Source document:
Latency Bound Platforms
Memory throughput bound algorithms9 can actually be operating in two main overall regimes: DRAM bandwidth bound or concurrency/latency bound.
The first mode is the one that you are probably familiar with: the DRAM subsystem has a certain theoretic bandwidth that you can calculate pretty easily based on the number of channels, data rate/width and frequency. For example, my DDR4-2133 system with 2 channels has a max bandwidth of 2.133 * 8 * 2 = 34.1 GB/s, same as reported on ARK.
You won't sustain more than that rate from DRAM (and usually somewhat less due to various inefficiencies) added across all cores on the socket (i.e., it is a global limit for single-socket systems).
The other limit is imposed by how many concurrent requests a core can actually issue to the memory subsystem. Imagine if a core could only have 1 request in progress at once, for a 64-byte cache line - when the request completed, you could issue another. Assume also very fast 50ns memory latency. Then despite the large 34.1 GB/s DRAM bandwidth, you'd actually only get 64 bytes / 50 ns = 1.28 GB/s, or less than 4% of the max bandwidth.

Extracted data:

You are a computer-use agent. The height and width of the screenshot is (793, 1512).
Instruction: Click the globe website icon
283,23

...

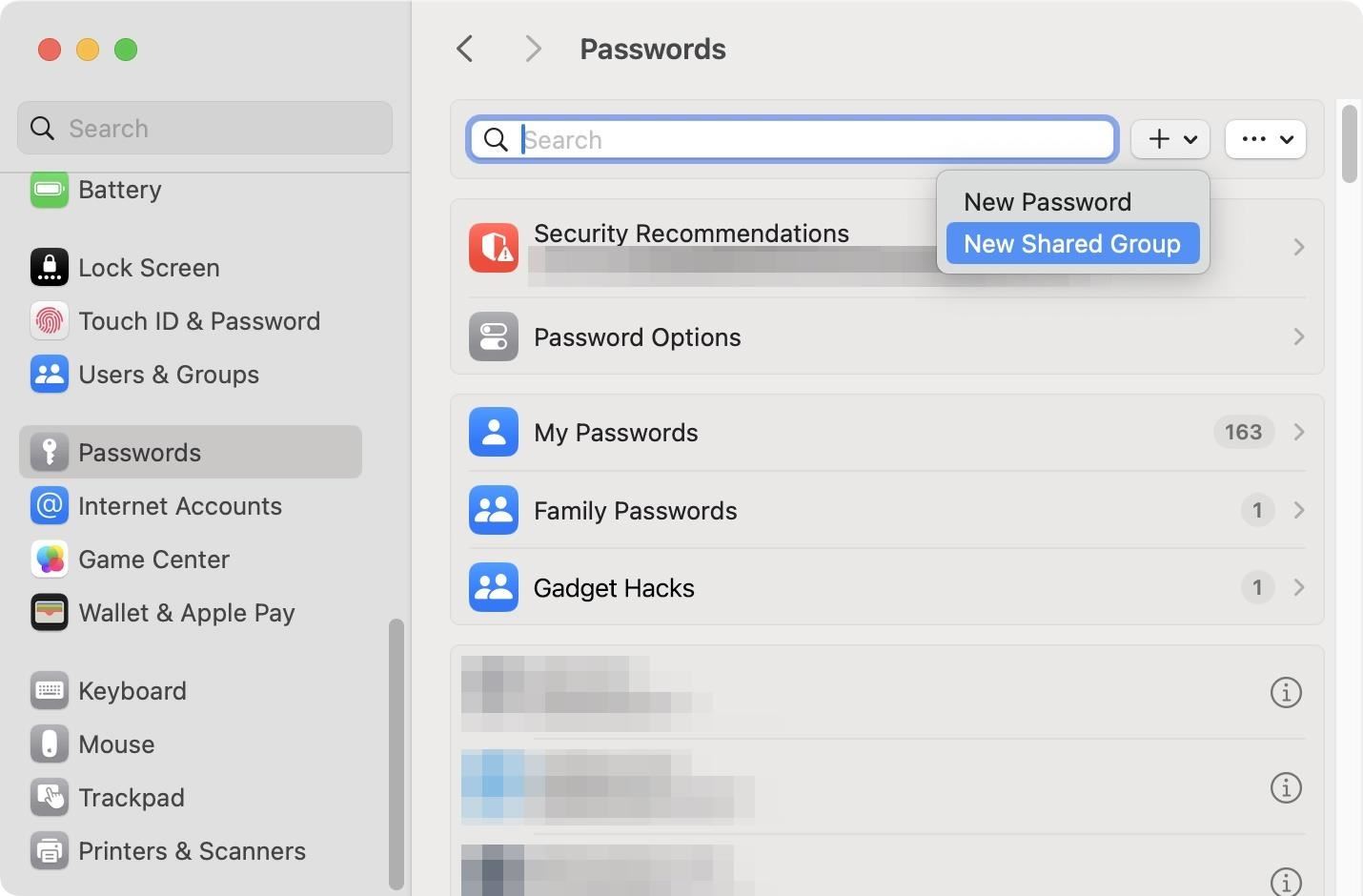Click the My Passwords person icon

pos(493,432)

Direction:
Retype, word for word, the part of the text on latency-bound platforms that opens with the words containing "The first mode" and closes with "reported on ARK.".

Problem solution:
The first mode is the one that you are probably familiar with: the DRAM subsystem has a certain theoretic bandwidth that you can calculate pretty easily based on the number of channels, data rate/width and frequency. For example, my DDR4-2133 system with 2 channels has a max bandwidth of 2.133 * 8 * 2 = 34.1 GB/s, same as reported on ARK.